THE TASK:
Throughout the listing that follows, find each line with the word "computer" and copy it.

STUDY MATERIAL:
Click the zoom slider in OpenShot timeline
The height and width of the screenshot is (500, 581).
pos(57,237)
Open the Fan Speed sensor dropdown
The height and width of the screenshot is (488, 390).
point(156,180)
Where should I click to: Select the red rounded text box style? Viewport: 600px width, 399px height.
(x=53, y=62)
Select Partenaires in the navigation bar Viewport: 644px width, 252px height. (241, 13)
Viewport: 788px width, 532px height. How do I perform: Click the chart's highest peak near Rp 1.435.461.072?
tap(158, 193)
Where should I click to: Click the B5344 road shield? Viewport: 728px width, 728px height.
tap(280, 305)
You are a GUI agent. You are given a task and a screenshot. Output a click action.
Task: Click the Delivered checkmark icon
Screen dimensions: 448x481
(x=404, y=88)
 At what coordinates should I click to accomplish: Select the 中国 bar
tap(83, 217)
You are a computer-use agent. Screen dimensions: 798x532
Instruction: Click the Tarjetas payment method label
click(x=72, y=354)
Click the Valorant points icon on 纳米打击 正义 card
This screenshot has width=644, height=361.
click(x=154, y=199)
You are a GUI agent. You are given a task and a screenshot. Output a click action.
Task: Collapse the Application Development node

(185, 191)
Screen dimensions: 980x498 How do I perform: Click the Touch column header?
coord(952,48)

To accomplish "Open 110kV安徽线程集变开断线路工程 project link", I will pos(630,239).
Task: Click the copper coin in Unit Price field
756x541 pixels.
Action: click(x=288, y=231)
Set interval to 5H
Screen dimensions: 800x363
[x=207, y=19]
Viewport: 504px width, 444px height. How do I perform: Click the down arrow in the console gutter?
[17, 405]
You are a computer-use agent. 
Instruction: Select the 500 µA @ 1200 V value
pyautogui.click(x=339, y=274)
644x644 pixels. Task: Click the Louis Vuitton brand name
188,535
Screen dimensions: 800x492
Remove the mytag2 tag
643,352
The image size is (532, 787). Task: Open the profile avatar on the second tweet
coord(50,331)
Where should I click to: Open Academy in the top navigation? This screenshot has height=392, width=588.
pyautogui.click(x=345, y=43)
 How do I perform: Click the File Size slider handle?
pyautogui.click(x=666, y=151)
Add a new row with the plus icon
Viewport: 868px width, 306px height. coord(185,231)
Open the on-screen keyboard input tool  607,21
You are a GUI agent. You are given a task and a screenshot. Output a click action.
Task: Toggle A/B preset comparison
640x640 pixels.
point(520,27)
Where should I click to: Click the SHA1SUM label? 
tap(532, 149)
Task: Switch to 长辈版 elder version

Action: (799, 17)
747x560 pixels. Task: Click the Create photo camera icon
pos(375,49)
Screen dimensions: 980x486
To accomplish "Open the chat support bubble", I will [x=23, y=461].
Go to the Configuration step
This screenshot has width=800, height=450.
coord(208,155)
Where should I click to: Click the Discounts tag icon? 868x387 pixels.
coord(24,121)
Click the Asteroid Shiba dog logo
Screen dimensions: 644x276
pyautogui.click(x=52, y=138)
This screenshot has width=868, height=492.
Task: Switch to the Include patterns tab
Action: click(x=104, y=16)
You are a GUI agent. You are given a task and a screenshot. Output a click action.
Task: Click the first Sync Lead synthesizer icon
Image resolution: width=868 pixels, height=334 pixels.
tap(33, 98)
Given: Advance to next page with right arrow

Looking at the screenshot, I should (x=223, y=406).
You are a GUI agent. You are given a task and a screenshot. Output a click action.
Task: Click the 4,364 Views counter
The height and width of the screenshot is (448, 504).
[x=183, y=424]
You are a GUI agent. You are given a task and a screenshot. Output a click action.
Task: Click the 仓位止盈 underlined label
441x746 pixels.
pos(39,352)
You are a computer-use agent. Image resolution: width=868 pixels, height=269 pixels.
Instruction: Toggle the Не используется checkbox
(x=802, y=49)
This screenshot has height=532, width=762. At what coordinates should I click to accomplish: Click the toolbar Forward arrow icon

REPLY TO THE EXERCISE:
You are a computer-use agent. Screen dimensions: 798x532
You are a computer-use agent. 
You are a computer-use agent. Image resolution: width=868 pixels, height=269 pixels.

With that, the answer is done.